[start]

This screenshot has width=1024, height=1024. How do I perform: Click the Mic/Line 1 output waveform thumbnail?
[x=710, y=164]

[end]
[start]

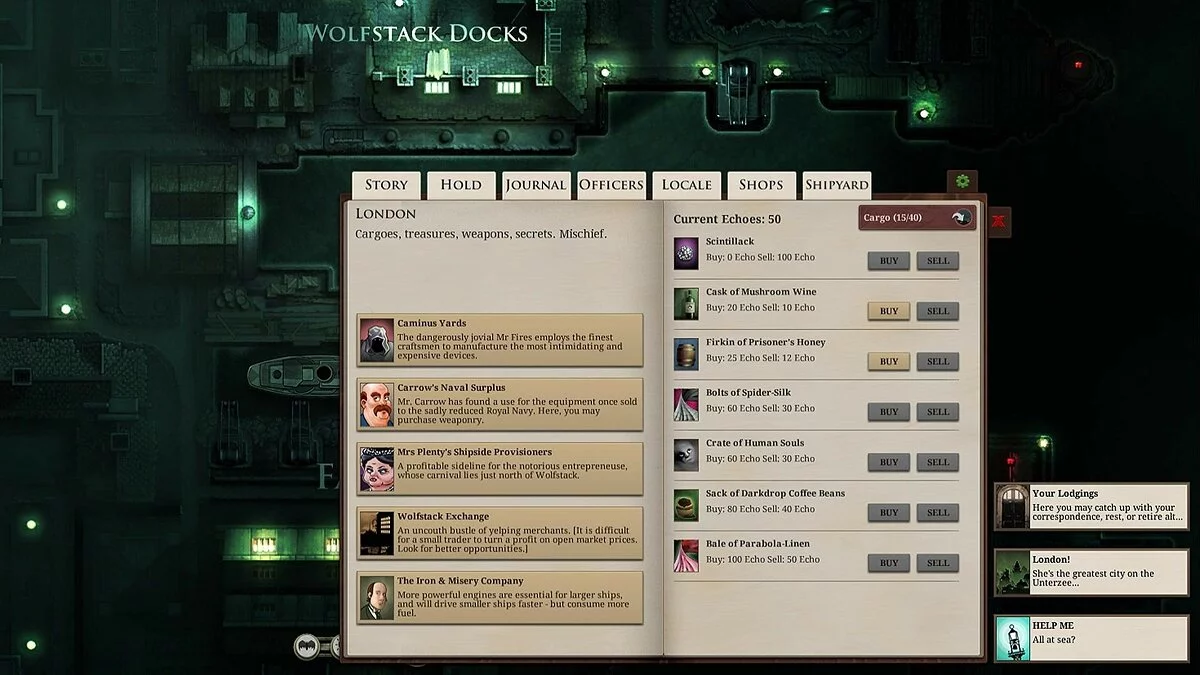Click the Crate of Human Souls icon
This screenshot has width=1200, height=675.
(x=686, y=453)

[end]

- **EXERCISE REQUIREMENTS**
Please set down the records word for word, from the line with "Click the Crate of Human Souls icon" up to and including the line with "(x=686, y=453)". Leave out the picture.

- **CORRECT ANSWER**
Click the Crate of Human Souls icon
This screenshot has width=1200, height=675.
(x=686, y=453)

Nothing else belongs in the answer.